“A Silent Manifesto Against Hyperproductivity“
Por Kristine Balduzzi
There is a kind of fatigue that cannot be measured in hours of sleep or cups of coffee. It’s an exhaustion that clings to the body like a second skin and, instead of easing with rest, seems to intensify every time a notification pings or a new email arrives. Paula Ďurinová explores this contemporary depletion through a filmic essay that avoids easy formulas and delves into the contradictions of a generation trapped between self-exploitation and the illusion of freedom.

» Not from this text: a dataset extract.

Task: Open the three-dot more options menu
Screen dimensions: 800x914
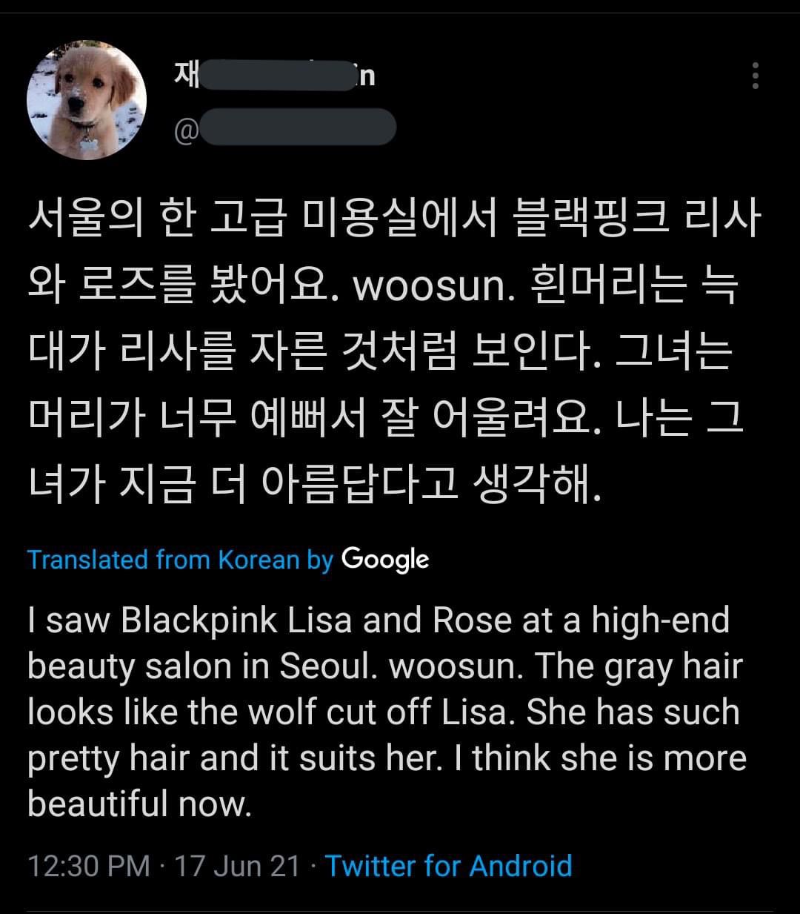Action: pos(755,76)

The director doesn’t settle for merely recording endless workdays or compiling alarming productivity statistics. What she does, rather, is open a space for listening and observation, where a group of young Berliners exposes themselves in all their vulnerability. Their routines intertwine with fragments of conversations, half-whispered confessions, and an editing style that rejects linearity in favor of conveying the experience of mental drift. Between shots of grey streets, impersonal interiors, and almost abstract details, an insistent question slips through: where does this feeling of always being indebted to time come from?
Ďurinová’s strategy is twofold. On one hand, she builds a personal archive of images that she reworks as if trying to re-inhabit, frame by frame, the places where she once felt anxiety brush her throat. On the other, she brings together a small community of voices who reflect collectively on the blurred boundary between intimate exhaustion and structural violence. Thus, what begins as a crisis diary unfolds into a silent manifesto against the normalization of chronic stress.

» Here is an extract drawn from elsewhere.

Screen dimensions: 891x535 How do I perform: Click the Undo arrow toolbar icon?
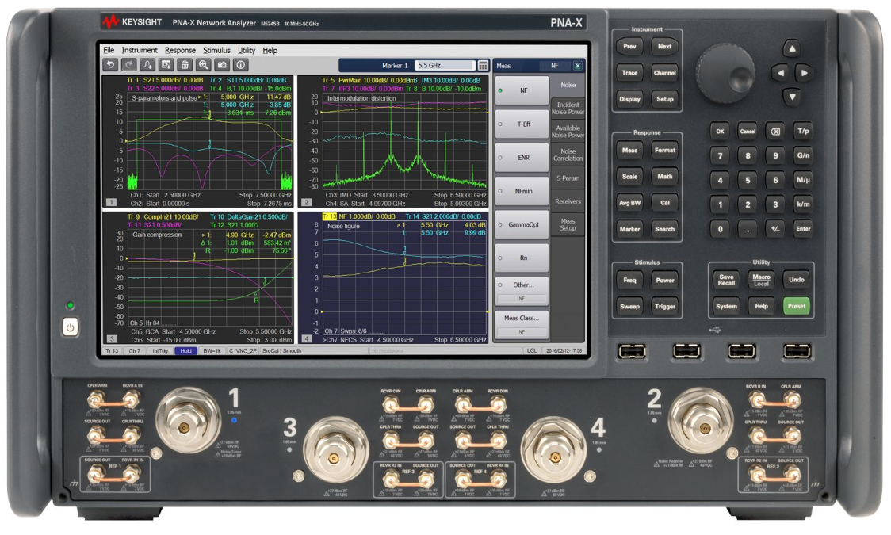[x=110, y=65]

Far from simply illustrating critical theories, the film allows itself to explore the very texture of fatigue. A sound that strikes like an obsessive echo, a lingering shot that holds the flicker of a neon light, or a blurred image of a face fading into the shadows—each element participates in a choreography of confusion. And yet, amid such saturation, slowness becomes a form of resistance. There are pauses, silences, and moments of black that open cracks through which the possibility of thinking collectively about what is usually presented as a purely individual affliction emerges.
Some might accuse the film of a certain naivety in its approach—and it’s true that at times the narration drifts dangerously close to closed self-reference—but there is an honesty in Ďurinová’s staging that holds everything together. The narrator, who intervenes from time to time, doesn’t pretend to pontificate or offer definitive answers. Instead, she positions herself as a companion who shares doubts and fragments of readings, as if constantly reminding us that there is no manual for dismantling the myth of hyperproductivity.
Visually, the film balances direct observation with almost dreamlike excursions. A bicycle weaving through empty streets, a body collapsing onto a pile of hay, a stadium floodlight shining in the middle of the night—metaphors that might seem too explicit, but which succeed in sustaining a fertile contrast between the visible and the latent. It is here that Action Item finds its most political drive: in showing that burnout is not merely an issue of individual psyche, but a symptom of a system that pathologizes what should be discussed collectively.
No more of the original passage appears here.